Pick out every line of the entries below that contains the string "left", treating uppercase and lowercase letters as distinct, and copy each such line.

— Begin The data —

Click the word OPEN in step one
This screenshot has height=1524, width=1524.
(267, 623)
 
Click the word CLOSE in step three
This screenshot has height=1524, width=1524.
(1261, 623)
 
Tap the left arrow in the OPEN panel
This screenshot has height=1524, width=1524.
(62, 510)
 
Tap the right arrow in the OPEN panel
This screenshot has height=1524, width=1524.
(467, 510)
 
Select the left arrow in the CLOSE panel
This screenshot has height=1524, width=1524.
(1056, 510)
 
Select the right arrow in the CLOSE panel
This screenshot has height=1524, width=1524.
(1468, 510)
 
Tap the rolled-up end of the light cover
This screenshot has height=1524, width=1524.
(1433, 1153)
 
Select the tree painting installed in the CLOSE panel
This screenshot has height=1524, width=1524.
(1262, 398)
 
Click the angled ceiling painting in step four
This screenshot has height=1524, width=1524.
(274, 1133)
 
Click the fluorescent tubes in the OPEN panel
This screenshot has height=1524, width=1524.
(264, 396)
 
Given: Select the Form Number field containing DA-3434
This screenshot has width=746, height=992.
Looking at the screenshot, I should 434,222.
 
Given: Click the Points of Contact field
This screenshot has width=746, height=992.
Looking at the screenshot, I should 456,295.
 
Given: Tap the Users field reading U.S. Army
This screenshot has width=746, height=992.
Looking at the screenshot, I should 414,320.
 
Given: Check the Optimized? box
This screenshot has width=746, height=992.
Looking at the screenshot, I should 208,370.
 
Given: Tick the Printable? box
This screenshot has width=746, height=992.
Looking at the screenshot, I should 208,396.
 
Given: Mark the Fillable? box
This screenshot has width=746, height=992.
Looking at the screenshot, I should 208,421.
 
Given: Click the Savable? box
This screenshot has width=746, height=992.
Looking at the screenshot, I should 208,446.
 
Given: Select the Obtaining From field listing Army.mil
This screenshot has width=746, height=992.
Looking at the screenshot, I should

— End The data —

*Task result*
Tap the left arrow in the OPEN panel
Select the left arrow in the CLOSE panel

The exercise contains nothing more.